Despite the lack of action in the garden, miserable weather is always a good excuse to spend time messing about in the kitchen and what better ingredients to use to add some zing to a grey day than citrus fruit? It’s the peak season for citrus just now, so my morning ruby grapefruits are extra-delicious and lemons and limes are plentiful. A neighbour, who I cat-sit for when they’re on holiday, very kindly brought around a big pot of home-made Seville orange marmalade on Friday and I even managed to buy my absolute favourite citrus fruits, blood oranges, in Lidl yesterday – they only have a very short season, so all the more reason to snap them up when you find them!

blood-oranges

So what did I make on this cold winter Sunday? First, a carrot, orange & ginger soup to add a touch of sunshine to a chilly lunchtime. Then I finally got round to using up some egg yolks that have been sitting in the fridge since last weekend, when I used the whites in a pineapple & coconut meringue roulade for my younger son’s birthday celebrations. Five egg yolks is quite a lot to have hanging around, especially when you’re cooking for one. The usual contenders of custard, or pastry, only use one or two yolks and my standby gooseberry & crème fraiche tart is best made in summer with fresh, not frozen gooseberries (too much liquid) and for a party to boot! A colleague on Foodie Translators had posted a tempting-looking recipe for lemon bars, based on a recipe by the Barefoot Contessa on the Food Network, which sounded interesting, but used whole eggs. Researching further found an article in the Guardian by Ruby Tandoh, in which she makes lemon curd with just the yolks – and thus an idea was born….

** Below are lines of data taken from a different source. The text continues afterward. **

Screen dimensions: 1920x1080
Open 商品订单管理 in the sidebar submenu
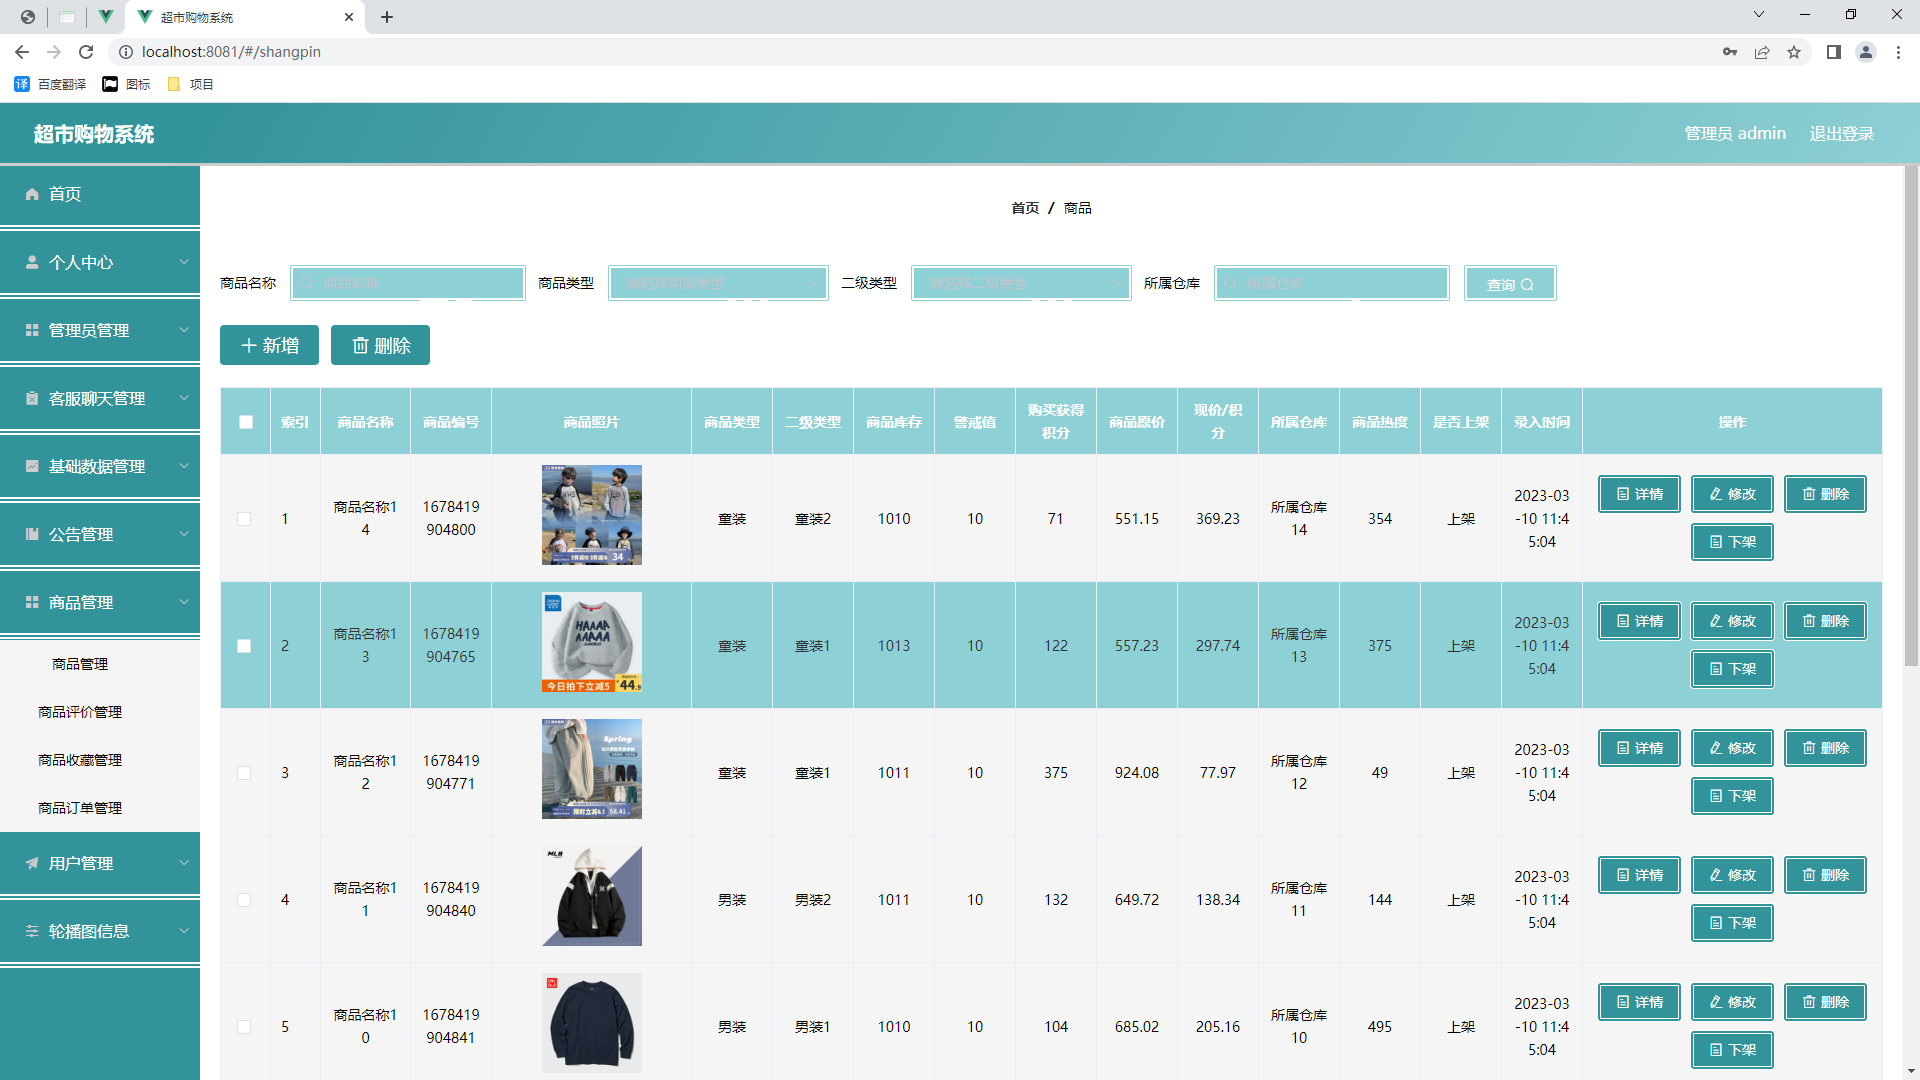80,808
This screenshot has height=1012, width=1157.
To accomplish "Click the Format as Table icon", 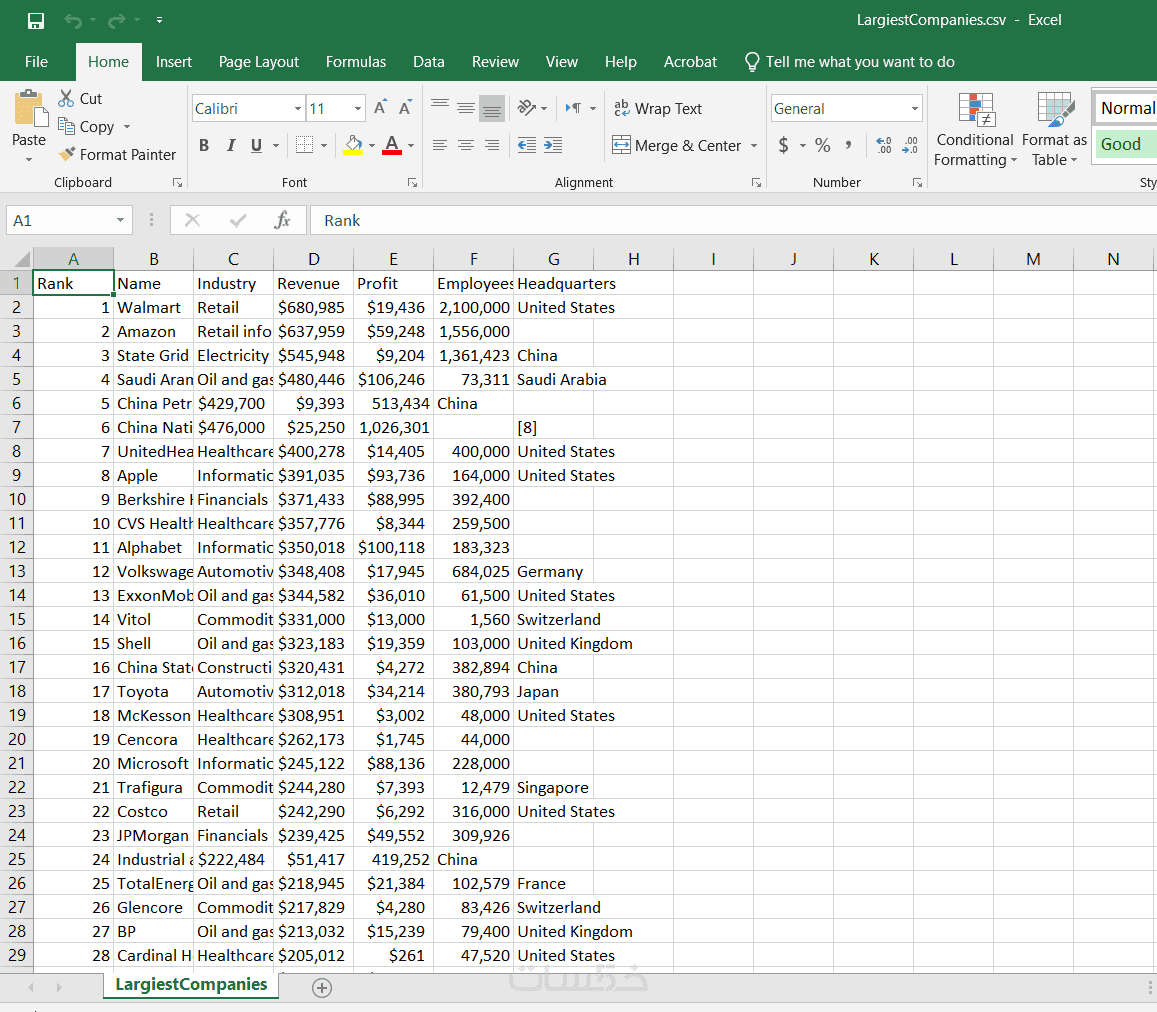I will point(1054,109).
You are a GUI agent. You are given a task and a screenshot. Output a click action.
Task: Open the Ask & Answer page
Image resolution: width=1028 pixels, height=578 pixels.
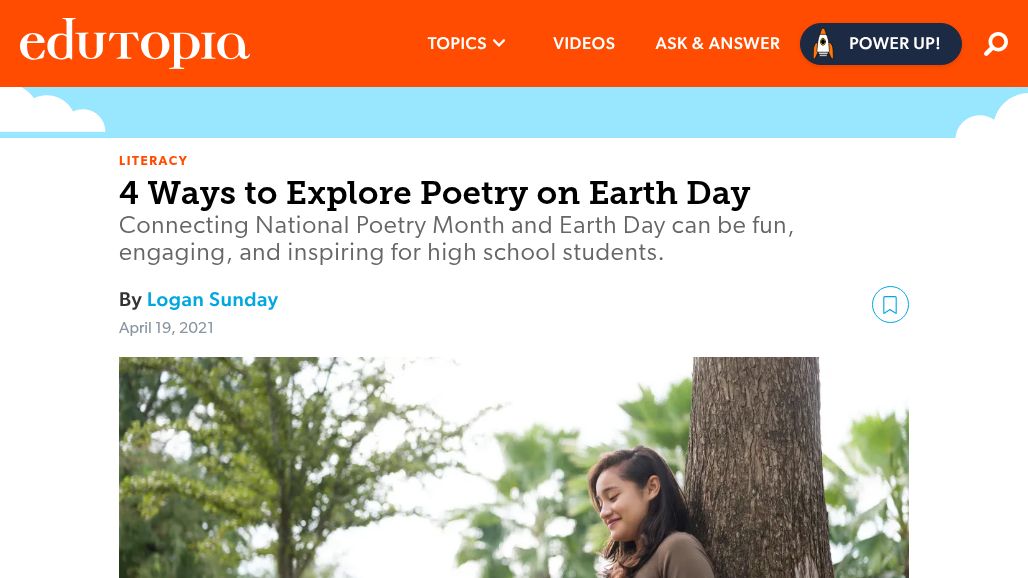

First, the soup though. I make several variations on carrot soup, including carrot & coriander and a carrot & lentil from an ancient M&S cookery book. Both excellent, but if you fancy something both citrussy and slightly spicy, this really hits the spot.

Carrot, Orange & Ginger Soup -serves 6-8

carrot-orange-ginger-soup

750g carrots, peeled & chopped
1 large onion, chopped
2 sticks celery, chopped
1 clove garlic, finely chopped
1 orange, juice and grated zest
1 cooking apple, peeled and chopped
1 2.5cm piece root ginger, grated (I store in the freezer and grate from frozen)
50g butter
Salt and pepper
1.25 l chicken stock (or you can use vegetable stock if you prefer)
Few sprigs thyme, leaves only

Melt the butter in a large pan, then add the onions, garlic and celery. Sweat gently for 5 minutes or so while you prepare the carrots and apple, then add to the pan with the grated ginger and thyme leaves. Continue to cook for a few more minutes, then add the grated orange zest and juice. Pour in the stock, season and bring to the boil. Cover with a lid and cook for 30 minutes, or until the carrots are tender. Leave to cool slightly, then purée in a liquidiser until smooth. You may need to add more stock at this stage, depending how thick you like your soup – or you could add cream or milk if you prefer. Garnish with coriander or parsley if you have any; otherwise eat as it is and enjoy your little bowl of sunshine!

Needless to say, I had to tweak the Barefoot Contessa’s lemon bar recipe to suit the five egg yolks I had lurking in the fridge, so I more or less halved the quantities, cut down the sugar content, and went from there, adjusting as I went. I was delighted with the results, tangy yet buttery at the same time, but you might wish to tweak further!

Lemon Bars – serves 12

lemon-bars

125g butter
50g caster sugar
150g plain flour
pinch salt
Grated rind of 1 lemon

5 egg yolks
200g caster sugar
Grated rind of 3 lemons
Juice of 3/4 lemons (110-120ml juice in total)
50g plain flour, sifted

Put the first five ingredients, for the shortbread base, into a food processor and blend together until mixed and starting to form a ball. Remove, knead together lightly and press into a greased 17.5cm (7″) square tin. Prick with a fork, then bake in the oven at 160°C, Gas 4 for 15-20 minutes until light golden.

Meanwhile, make the filling: blend the egg yolks, sugar, lemon juice and zest and flour with a hand whisk, then pour over the cooked shortbread base. Return to the oven for 25 – 30 minutes, or until set. Leave to cool, then dust with icing sugar and serve with a nice cup of tea. Amazingly good!